--- DIRECTIONS ---
The answer should be an exact repeat of the stretch of material below from the line containing "You are a GUI agent. The screenshot is 329×2576." through the line containing "[Belépés] (180, 521)".

--- INPUT MATERIAL ---
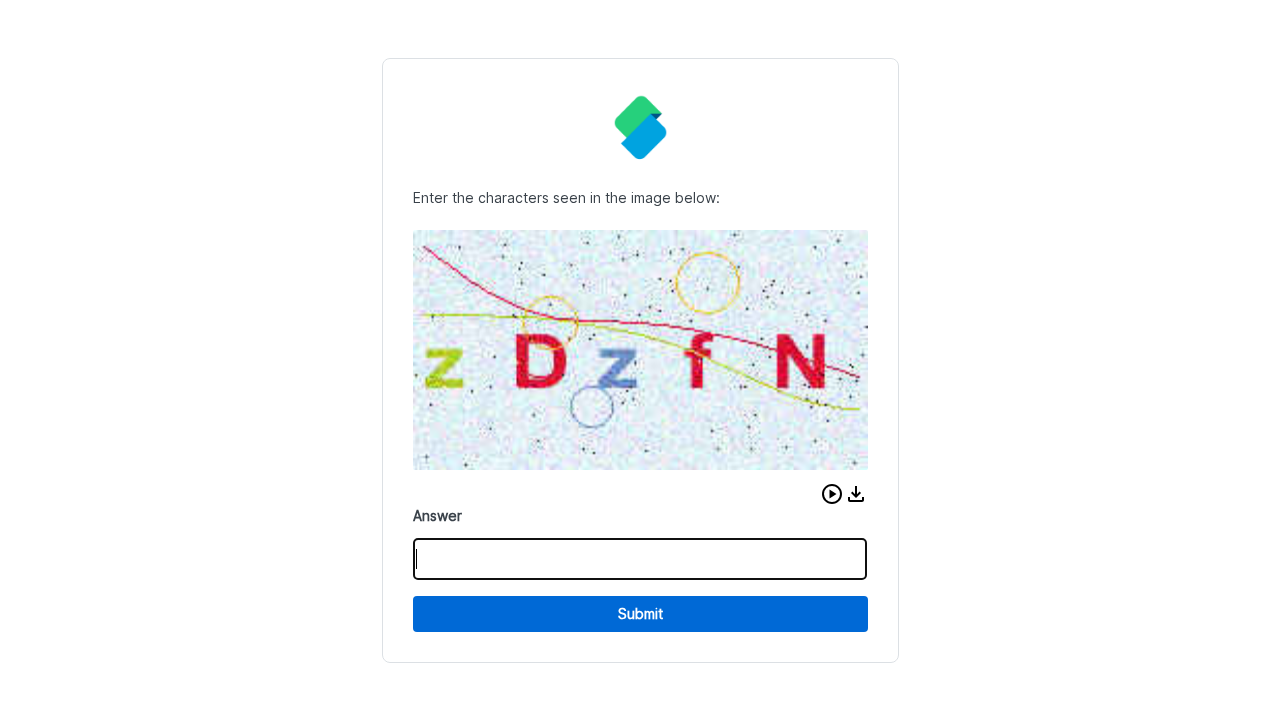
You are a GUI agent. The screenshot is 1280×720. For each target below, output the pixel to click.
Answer (437, 515)
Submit (640, 613)
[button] (832, 494)
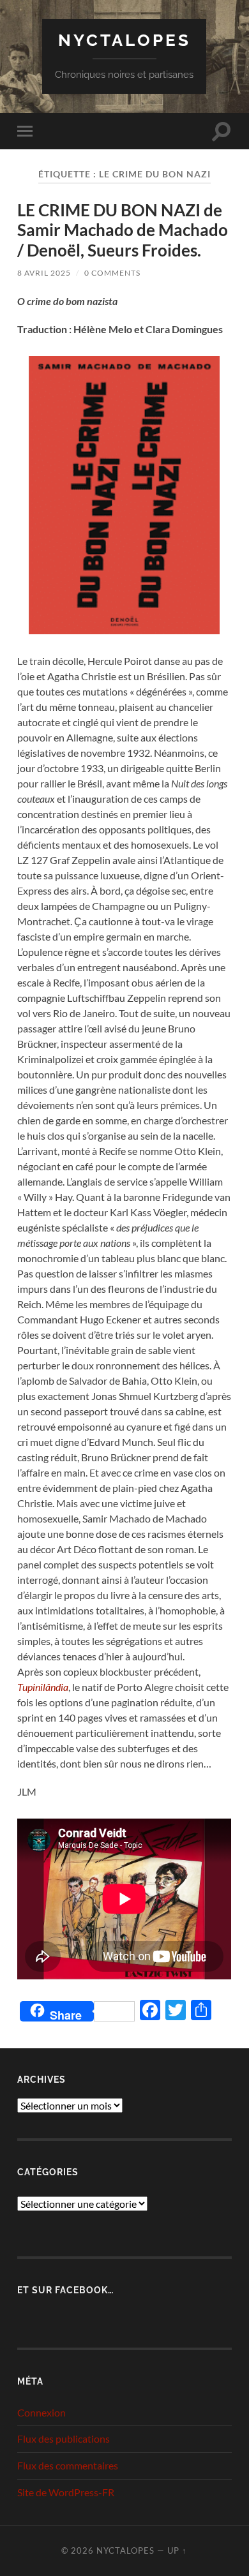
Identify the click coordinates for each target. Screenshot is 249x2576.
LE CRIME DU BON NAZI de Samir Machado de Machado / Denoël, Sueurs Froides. (122, 230)
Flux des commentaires (67, 2465)
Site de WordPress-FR (65, 2492)
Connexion (41, 2412)
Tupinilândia (42, 1687)
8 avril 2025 (44, 273)
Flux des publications (63, 2438)
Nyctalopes (124, 40)
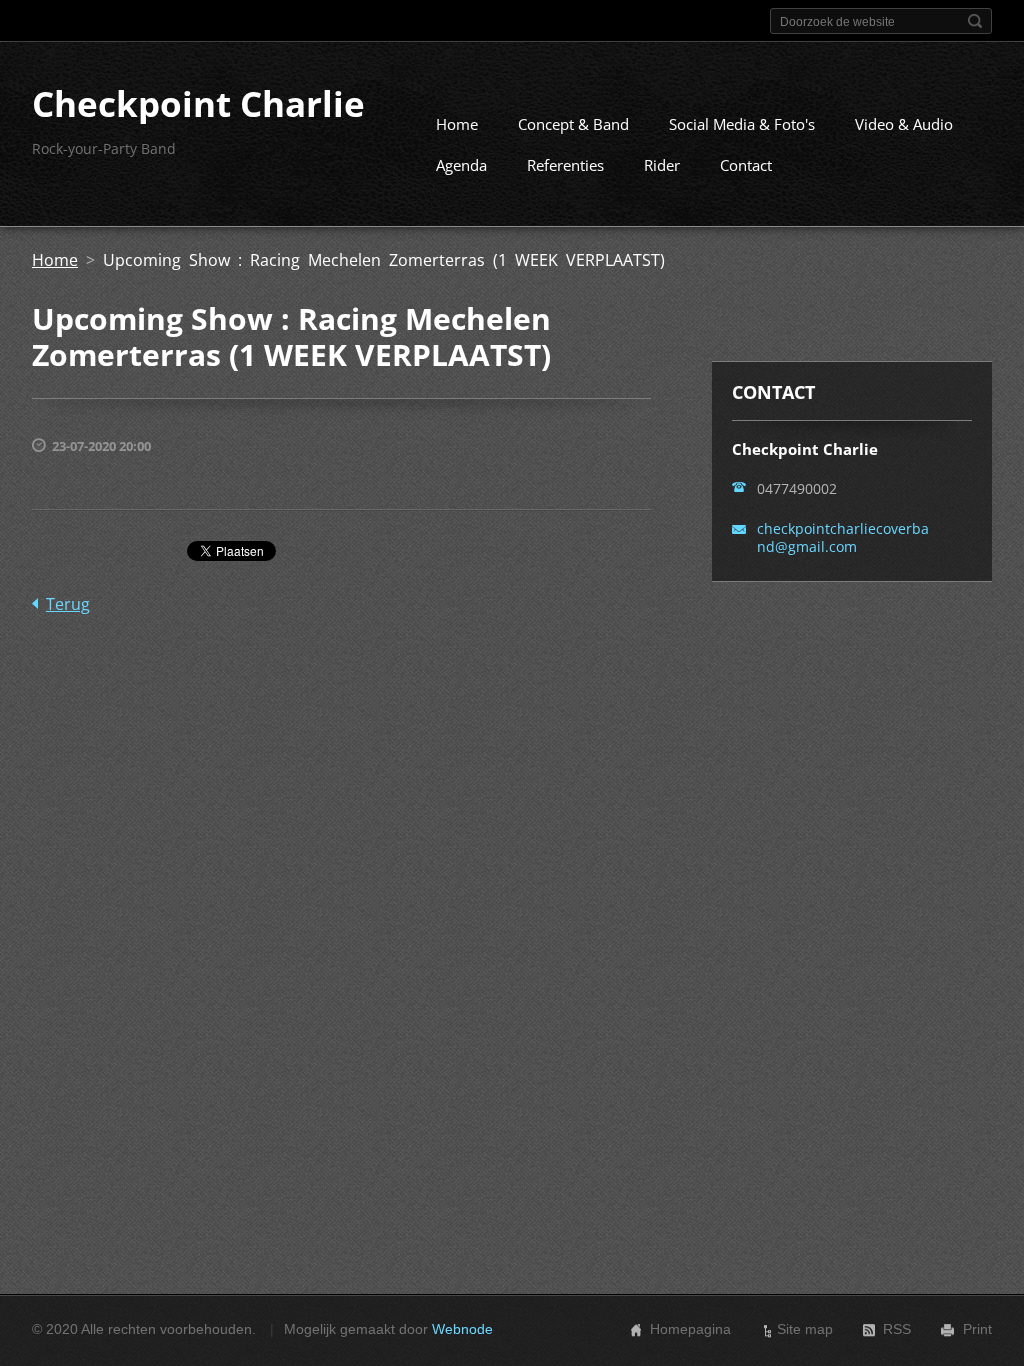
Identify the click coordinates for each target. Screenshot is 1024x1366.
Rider (662, 165)
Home (457, 124)
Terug (68, 604)
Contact (746, 165)
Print (977, 1329)
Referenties (565, 165)
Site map (805, 1329)
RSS (897, 1329)
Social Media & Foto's (742, 124)
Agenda (461, 165)
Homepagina (690, 1329)
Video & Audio (904, 124)
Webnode (462, 1329)
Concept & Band (573, 124)
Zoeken (975, 21)
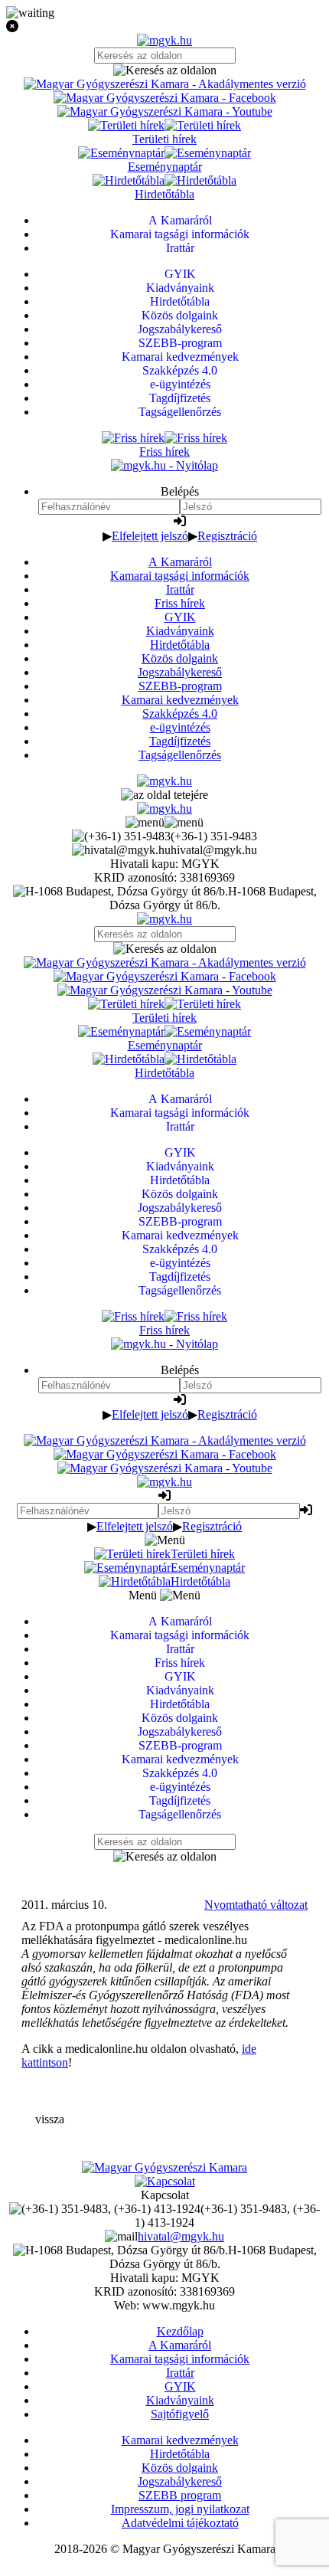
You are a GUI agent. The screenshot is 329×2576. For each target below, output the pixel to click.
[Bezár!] (164, 27)
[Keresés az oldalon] (164, 70)
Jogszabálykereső (180, 672)
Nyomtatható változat (256, 1904)
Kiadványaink (180, 630)
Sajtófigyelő (180, 2414)
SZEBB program (179, 2495)
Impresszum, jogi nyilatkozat (180, 2508)
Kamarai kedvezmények (180, 699)
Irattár (180, 589)
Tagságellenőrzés (179, 754)
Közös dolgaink (180, 658)
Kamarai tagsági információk (179, 575)
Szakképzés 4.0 (179, 713)
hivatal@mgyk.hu (181, 2236)
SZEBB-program (180, 685)
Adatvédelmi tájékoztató (180, 2522)
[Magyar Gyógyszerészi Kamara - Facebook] (165, 97)
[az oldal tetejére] (164, 794)
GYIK (180, 617)
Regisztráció (227, 535)
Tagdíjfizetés (179, 741)
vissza (49, 2119)
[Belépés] (180, 521)
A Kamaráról (180, 561)
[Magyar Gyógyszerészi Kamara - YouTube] (164, 111)
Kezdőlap (180, 2331)
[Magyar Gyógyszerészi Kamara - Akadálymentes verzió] (165, 83)
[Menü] (164, 822)
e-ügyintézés (180, 727)
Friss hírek (180, 603)
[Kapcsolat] (165, 2181)
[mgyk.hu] (164, 40)
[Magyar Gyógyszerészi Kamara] (164, 2167)
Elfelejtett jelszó (150, 535)
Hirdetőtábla (180, 644)
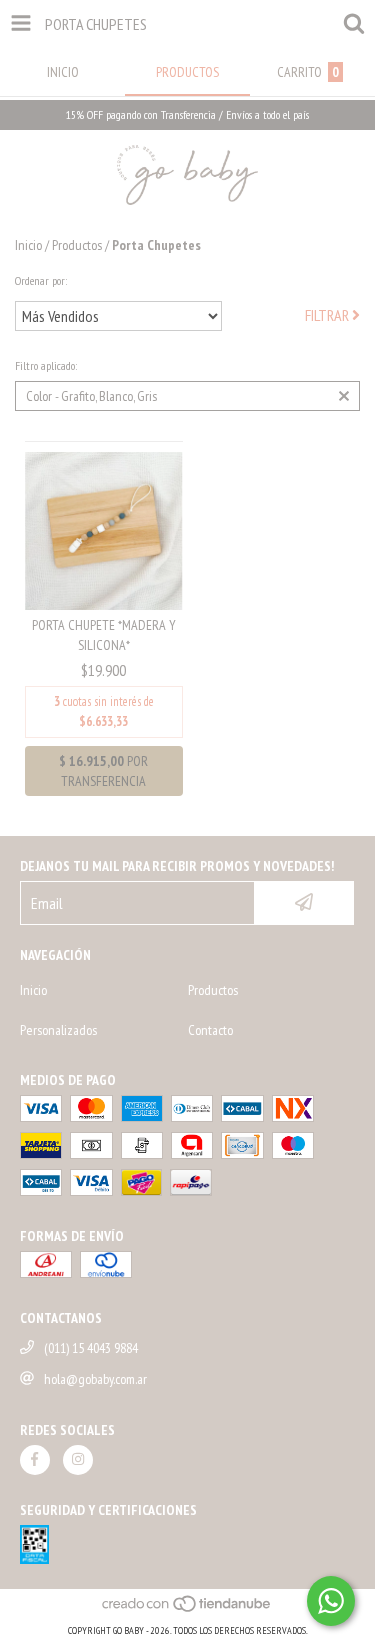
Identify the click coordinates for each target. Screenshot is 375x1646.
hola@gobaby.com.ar (95, 1379)
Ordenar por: (41, 280)
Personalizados (58, 1030)
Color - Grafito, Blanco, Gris (91, 396)
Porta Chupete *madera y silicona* (104, 635)
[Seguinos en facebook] (35, 1460)
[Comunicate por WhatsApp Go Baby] (331, 1601)
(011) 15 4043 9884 (91, 1348)
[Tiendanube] (187, 1610)
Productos (77, 245)
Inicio (28, 245)
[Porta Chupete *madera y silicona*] (104, 529)
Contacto (210, 1030)
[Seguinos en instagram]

--- RESPONSE AREA ---
You are a GUI agent. The screenshot is 329×2576. For each target below, output the pixel to click.
[Bezár!] (164, 27)
[Keresés az oldalon] (164, 70)
Jogszabálykereső (180, 672)
Nyomtatható változat (256, 1904)
Kiadványaink (180, 630)
Sajtófigyelő (180, 2414)
SZEBB program (179, 2495)
Impresszum, jogi nyilatkozat (180, 2508)
Kamarai kedvezmények (180, 699)
Irattár (180, 589)
Tagságellenőrzés (179, 754)
Közös dolgaink (180, 658)
Kamarai tagsági információk (179, 575)
Szakképzés 4.0 (179, 713)
hivatal@mgyk.hu (181, 2236)
SZEBB-program (180, 685)
Adatvédelmi tájékoztató (180, 2522)
[Magyar Gyógyszerészi Kamara - Facebook] (165, 97)
[az oldal tetejére] (164, 794)
GYIK (180, 617)
Regisztráció (227, 535)
Tagdíjfizetés (179, 741)
vissza (49, 2119)
[Belépés] (180, 521)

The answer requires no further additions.